### Task
For each line below that holds the word "computer", make a copy.

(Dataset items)
···

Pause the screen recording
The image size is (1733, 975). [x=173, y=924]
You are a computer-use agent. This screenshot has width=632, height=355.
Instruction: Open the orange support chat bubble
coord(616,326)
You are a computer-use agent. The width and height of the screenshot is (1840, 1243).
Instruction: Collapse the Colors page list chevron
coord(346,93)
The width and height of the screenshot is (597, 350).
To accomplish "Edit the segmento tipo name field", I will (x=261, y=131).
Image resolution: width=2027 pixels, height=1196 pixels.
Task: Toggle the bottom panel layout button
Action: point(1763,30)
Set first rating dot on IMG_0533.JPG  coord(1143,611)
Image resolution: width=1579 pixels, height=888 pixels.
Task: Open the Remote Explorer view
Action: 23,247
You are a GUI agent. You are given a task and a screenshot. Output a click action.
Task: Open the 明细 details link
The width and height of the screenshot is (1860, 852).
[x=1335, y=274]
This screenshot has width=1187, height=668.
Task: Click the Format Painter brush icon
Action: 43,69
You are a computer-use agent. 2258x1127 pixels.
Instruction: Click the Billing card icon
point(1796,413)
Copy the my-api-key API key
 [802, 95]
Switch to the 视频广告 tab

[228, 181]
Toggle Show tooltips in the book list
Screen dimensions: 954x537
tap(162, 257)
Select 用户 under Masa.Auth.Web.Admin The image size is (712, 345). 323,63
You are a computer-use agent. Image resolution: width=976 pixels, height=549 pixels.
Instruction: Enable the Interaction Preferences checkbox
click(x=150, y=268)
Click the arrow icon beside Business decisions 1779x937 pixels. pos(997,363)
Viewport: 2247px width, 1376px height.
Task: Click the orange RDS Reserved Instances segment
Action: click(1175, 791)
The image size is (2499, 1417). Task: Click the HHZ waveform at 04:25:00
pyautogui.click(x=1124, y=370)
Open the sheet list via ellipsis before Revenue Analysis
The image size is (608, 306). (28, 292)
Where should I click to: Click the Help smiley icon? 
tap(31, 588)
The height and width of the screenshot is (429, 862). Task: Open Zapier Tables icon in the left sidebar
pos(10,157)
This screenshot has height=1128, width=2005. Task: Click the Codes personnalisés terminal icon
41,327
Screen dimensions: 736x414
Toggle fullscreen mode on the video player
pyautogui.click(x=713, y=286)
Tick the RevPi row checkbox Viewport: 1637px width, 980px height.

···

### Task result
You are a computer-use agent. This screenshot has width=632, height=355.
You are a computer-use agent. The width and height of the screenshot is (1840, 1243).
You are a computer-use agent. 2258x1127 pixels.
You are a computer-use agent. Image resolution: width=976 pixels, height=549 pixels.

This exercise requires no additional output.